> [Your task]
Return each line of the entries that mentions the word "Acceptați".

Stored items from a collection
------------------------------------

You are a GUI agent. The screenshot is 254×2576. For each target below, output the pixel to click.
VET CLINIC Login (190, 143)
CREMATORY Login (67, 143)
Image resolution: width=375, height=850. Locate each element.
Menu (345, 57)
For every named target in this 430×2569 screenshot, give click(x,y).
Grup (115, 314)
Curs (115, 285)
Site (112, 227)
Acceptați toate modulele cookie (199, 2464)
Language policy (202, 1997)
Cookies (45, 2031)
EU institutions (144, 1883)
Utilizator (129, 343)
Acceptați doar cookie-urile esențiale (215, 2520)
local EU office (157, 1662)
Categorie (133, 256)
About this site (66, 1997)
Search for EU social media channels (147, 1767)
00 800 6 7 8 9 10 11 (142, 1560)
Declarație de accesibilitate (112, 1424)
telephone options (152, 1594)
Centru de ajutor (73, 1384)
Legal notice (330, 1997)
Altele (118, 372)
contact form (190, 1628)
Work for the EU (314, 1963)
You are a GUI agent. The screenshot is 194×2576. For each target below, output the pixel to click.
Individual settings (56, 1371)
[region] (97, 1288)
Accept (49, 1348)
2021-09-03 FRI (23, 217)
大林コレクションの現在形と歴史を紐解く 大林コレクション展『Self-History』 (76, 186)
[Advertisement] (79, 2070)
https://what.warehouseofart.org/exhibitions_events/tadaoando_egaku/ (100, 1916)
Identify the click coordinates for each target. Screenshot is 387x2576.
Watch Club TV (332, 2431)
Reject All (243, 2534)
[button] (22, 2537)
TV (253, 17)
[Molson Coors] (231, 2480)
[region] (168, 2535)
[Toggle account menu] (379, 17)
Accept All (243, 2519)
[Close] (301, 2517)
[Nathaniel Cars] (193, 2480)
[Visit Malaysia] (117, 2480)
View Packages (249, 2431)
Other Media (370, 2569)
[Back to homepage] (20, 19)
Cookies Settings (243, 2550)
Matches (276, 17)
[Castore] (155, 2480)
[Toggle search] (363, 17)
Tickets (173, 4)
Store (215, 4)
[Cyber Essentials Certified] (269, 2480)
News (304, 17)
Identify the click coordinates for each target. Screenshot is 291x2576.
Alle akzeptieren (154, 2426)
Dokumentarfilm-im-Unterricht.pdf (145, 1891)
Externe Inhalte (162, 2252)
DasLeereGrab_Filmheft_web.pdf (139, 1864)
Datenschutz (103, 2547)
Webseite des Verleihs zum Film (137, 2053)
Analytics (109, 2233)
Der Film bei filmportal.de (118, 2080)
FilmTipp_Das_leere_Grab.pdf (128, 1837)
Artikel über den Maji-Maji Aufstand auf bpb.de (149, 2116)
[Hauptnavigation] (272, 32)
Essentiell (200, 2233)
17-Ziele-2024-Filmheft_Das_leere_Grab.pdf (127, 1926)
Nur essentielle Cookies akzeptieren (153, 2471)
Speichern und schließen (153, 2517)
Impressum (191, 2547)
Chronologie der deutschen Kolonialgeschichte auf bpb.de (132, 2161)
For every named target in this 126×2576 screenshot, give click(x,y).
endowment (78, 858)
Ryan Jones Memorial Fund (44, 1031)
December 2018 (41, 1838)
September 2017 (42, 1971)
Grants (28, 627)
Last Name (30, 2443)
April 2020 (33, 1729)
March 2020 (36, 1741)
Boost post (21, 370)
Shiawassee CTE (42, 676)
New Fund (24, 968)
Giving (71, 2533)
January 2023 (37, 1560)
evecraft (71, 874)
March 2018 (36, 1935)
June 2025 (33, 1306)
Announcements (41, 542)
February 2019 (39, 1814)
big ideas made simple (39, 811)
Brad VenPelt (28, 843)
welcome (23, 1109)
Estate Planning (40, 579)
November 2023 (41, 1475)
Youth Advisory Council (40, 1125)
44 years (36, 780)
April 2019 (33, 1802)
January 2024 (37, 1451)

------------------------------------

> [Output for this exercise]
Acceptați toate modulele cookie (199, 2464)
Acceptați doar cookie-urile esențiale (215, 2520)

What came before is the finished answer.